Shares of Thomson Reuters tumbled 7% to $87.37 on Tuesday, erasing most of Monday's 8.61% surge, even as the company unveiled a deepened AI partnership with Snowflake at the cloud firm's annual summit in San Francisco. The reversal, on no clear negative catalyst, raises a pointed question: can investors look past the stock's 34% year-to-date decline to the AI story management is trying to tell?

Traders Cashed In on Monday's Spike, Leaving the AI News Behind

TRI gained 8.61% on Monday, rising from $86.51 to $93.96 , capping a 13.57% rise over two weeks . Technical analysts had flagged the stock as ripe for selling; it sat in the upper part of a wide, falling trend — a classic setup for a pullback . With the broader market only modestly higher Tuesday, the drop looks like profit-taking from short-term traders, not a judgment on fundamentals.

The Snowflake Deal Deepens AI Infrastructure, but Revenue Impact Remains Unclear

Announced at Snowflake Summit 26, Thomson Reuters is building its enterprise AI and data platform on Snowflake to deliver governed intelligence at scale . The company has unified more than 37,500 governed tables and 350 data sources into a single foundation , and key workloads supporting flagship legal products are running up to 3.4 times faster . That's operationally meaningful — faster products can improve retention and pricing power — but management disclosed no new revenue targets or customer wins tied to the partnership.

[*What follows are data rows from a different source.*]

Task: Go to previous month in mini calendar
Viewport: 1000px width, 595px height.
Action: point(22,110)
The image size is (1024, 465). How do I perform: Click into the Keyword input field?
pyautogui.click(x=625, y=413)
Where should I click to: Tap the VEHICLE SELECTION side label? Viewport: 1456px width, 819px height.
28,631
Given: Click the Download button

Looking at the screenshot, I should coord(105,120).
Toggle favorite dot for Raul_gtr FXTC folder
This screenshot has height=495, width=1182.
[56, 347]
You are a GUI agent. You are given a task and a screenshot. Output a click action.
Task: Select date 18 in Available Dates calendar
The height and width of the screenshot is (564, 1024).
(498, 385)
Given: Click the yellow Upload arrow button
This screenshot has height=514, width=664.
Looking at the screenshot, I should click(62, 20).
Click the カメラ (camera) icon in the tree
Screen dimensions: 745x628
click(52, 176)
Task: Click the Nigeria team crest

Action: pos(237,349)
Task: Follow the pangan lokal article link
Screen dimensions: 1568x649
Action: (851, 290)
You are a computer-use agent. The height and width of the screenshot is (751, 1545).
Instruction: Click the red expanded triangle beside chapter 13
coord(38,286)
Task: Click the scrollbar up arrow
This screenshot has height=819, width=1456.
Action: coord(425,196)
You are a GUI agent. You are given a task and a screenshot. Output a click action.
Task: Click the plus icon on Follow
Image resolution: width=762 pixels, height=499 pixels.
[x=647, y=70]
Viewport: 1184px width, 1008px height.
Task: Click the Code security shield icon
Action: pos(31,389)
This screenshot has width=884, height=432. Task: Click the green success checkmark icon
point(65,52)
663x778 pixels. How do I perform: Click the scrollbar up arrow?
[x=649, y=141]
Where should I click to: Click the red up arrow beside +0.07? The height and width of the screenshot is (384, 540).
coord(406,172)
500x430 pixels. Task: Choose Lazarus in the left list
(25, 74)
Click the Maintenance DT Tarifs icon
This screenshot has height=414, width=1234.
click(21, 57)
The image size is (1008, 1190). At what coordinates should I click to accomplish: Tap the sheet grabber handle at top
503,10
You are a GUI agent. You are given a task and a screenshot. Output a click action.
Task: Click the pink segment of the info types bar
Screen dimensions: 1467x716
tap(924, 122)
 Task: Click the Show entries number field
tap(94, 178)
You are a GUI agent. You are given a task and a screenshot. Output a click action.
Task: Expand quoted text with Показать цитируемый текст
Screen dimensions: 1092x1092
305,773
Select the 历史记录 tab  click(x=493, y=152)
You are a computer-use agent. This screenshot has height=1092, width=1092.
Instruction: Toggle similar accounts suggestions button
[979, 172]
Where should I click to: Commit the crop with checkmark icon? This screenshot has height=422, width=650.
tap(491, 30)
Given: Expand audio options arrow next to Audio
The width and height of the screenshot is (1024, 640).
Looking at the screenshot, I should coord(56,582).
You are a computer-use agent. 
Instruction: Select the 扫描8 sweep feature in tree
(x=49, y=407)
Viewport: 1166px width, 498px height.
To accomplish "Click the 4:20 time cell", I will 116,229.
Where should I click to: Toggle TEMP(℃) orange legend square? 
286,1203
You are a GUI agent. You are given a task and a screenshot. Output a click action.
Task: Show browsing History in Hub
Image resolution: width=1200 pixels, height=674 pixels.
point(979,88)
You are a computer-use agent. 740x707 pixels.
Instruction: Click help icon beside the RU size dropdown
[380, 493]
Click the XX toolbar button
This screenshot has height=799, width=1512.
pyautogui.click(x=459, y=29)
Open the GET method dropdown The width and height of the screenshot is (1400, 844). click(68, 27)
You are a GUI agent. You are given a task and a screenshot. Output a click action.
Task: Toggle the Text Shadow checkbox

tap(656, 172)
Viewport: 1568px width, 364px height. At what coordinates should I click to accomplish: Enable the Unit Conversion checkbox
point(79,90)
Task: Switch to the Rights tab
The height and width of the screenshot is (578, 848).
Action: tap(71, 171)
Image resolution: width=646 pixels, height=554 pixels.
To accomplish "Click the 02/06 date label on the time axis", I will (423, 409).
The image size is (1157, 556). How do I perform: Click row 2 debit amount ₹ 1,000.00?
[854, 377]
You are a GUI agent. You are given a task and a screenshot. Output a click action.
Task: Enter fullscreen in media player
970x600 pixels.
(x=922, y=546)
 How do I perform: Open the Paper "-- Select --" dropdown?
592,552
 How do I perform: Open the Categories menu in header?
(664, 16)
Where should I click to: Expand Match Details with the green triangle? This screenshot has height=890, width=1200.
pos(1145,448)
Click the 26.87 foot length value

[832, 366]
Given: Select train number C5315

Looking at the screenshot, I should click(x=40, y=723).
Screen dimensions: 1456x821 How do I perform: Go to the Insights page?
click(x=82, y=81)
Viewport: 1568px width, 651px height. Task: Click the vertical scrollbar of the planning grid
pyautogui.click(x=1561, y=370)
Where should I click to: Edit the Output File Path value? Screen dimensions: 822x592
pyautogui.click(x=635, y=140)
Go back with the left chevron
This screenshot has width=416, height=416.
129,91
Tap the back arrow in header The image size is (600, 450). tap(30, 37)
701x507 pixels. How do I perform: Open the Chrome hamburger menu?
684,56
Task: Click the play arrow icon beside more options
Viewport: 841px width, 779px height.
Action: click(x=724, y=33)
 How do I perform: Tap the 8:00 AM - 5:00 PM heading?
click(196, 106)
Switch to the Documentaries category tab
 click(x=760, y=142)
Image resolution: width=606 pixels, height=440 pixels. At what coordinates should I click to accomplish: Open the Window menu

Valuation Looks Cheap on Paper, but the Stock Keeps Falling

TRI remains far below its 52-week high of $221.85, having declined 51.6% from that peak . Its trailing price-to-earnings ratio of 27.2x sits 17% below its five-year median of 32.6x . Twelve analysts maintain a Buy consensus with a $150 average price target — roughly 72% above today's price. Yet insiders have been net sellers of about CA$40 million over the past 12 months , a sign that those closest to the business haven't been buying the dip.

Earnings in August Will Be the Real Test

Thomson Reuters guides for 7.5%–8.0% revenue growth in 2026 , and Q1 showed EPS of $1.07 on revenue of $2.09 billion, up 9.8% year-over-year . The next earnings report on August 5 will reveal whether the Snowflake-powered AI tools are translating into customer spending. Until then, Tuesday's sell-off suggests the market needs more than partnership press releases to close the gap between the stock price and the bull case.